==== Data for review ====

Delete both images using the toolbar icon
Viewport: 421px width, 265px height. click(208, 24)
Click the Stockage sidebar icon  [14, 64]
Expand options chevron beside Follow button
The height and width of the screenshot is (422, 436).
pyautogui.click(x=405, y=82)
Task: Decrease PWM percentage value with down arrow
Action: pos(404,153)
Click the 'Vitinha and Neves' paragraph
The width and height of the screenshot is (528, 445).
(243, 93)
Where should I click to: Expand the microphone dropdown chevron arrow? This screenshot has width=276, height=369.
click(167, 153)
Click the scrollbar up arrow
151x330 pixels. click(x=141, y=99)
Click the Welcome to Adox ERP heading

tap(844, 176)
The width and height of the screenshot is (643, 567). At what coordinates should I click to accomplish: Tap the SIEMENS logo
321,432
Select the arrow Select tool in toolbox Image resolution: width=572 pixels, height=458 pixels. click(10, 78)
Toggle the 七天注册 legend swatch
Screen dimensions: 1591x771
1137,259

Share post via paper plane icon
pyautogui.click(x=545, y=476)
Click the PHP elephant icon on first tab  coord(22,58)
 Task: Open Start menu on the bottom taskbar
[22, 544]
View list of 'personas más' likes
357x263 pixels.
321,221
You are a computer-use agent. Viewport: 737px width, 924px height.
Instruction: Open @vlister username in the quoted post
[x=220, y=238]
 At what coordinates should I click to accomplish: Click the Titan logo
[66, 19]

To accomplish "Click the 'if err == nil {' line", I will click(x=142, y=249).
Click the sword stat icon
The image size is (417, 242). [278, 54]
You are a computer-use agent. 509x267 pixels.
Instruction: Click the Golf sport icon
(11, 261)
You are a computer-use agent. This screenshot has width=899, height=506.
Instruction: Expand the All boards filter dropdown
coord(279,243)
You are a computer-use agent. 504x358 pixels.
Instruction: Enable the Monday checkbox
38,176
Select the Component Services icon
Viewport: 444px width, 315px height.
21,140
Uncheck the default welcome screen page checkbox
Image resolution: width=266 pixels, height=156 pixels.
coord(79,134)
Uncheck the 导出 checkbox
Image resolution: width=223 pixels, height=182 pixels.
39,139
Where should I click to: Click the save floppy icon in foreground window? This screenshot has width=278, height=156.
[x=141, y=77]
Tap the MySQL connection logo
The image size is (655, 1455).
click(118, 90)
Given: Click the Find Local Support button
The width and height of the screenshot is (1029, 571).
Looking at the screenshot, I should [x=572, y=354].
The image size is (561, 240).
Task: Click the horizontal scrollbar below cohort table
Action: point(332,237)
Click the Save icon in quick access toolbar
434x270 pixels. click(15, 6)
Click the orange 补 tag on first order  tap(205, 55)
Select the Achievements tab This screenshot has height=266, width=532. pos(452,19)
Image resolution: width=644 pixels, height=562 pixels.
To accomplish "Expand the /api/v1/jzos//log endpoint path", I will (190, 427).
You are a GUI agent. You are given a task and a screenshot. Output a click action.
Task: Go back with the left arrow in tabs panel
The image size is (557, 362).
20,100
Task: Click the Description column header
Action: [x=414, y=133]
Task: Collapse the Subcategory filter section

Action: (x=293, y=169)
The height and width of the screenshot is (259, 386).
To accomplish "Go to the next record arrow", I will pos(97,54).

====

Having looked over the entries above, reproduce all of them exactly.

● **Task output**
Delete both images using the toolbar icon
Viewport: 421px width, 265px height. click(208, 24)
Click the Stockage sidebar icon  [14, 64]
Expand options chevron beside Follow button
The height and width of the screenshot is (422, 436).
pyautogui.click(x=405, y=82)
Task: Decrease PWM percentage value with down arrow
Action: pos(404,153)
Click the 'Vitinha and Neves' paragraph
The width and height of the screenshot is (528, 445).
(243, 93)
Where should I click to: Expand the microphone dropdown chevron arrow? This screenshot has width=276, height=369.
click(167, 153)
Click the scrollbar up arrow
151x330 pixels. click(x=141, y=99)
Click the Welcome to Adox ERP heading

tap(844, 176)
The width and height of the screenshot is (643, 567). At what coordinates should I click to accomplish: Tap the SIEMENS logo
321,432
Select the arrow Select tool in toolbox Image resolution: width=572 pixels, height=458 pixels. click(10, 78)
Toggle the 七天注册 legend swatch
Screen dimensions: 1591x771
1137,259

Share post via paper plane icon
pyautogui.click(x=545, y=476)
Click the PHP elephant icon on first tab  coord(22,58)
 Task: Open Start menu on the bottom taskbar
[22, 544]
View list of 'personas más' likes
357x263 pixels.
321,221
You are a computer-use agent. Viewport: 737px width, 924px height.
Instruction: Open @vlister username in the quoted post
[x=220, y=238]
 At what coordinates should I click to accomplish: Click the Titan logo
[66, 19]

To accomplish "Click the 'if err == nil {' line", I will click(x=142, y=249).
Click the sword stat icon
The image size is (417, 242). [278, 54]
You are a computer-use agent. 509x267 pixels.
Instruction: Click the Golf sport icon
(11, 261)
You are a computer-use agent. This screenshot has width=899, height=506.
Instruction: Expand the All boards filter dropdown
coord(279,243)
You are a computer-use agent. 504x358 pixels.
Instruction: Enable the Monday checkbox
38,176
Select the Component Services icon
Viewport: 444px width, 315px height.
21,140
Uncheck the default welcome screen page checkbox
Image resolution: width=266 pixels, height=156 pixels.
coord(79,134)
Uncheck the 导出 checkbox
Image resolution: width=223 pixels, height=182 pixels.
39,139
Where should I click to: Click the save floppy icon in foreground window? This screenshot has width=278, height=156.
[x=141, y=77]
Tap the MySQL connection logo
The image size is (655, 1455).
click(118, 90)
Given: Click the Find Local Support button
The width and height of the screenshot is (1029, 571).
Looking at the screenshot, I should [x=572, y=354].
The image size is (561, 240).
Task: Click the horizontal scrollbar below cohort table
Action: point(332,237)
Click the Save icon in quick access toolbar
434x270 pixels. click(15, 6)
Click the orange 补 tag on first order  tap(205, 55)
Select the Achievements tab This screenshot has height=266, width=532. pos(452,19)
Image resolution: width=644 pixels, height=562 pixels.
To accomplish "Expand the /api/v1/jzos//log endpoint path", I will (190, 427).
You are a GUI agent. You are given a task and a screenshot. Output a click action.
Task: Go back with the left arrow in tabs panel
The image size is (557, 362).
20,100
Task: Click the Description column header
Action: [x=414, y=133]
Task: Collapse the Subcategory filter section

Action: (x=293, y=169)
The height and width of the screenshot is (259, 386).
To accomplish "Go to the next record arrow", I will pos(97,54).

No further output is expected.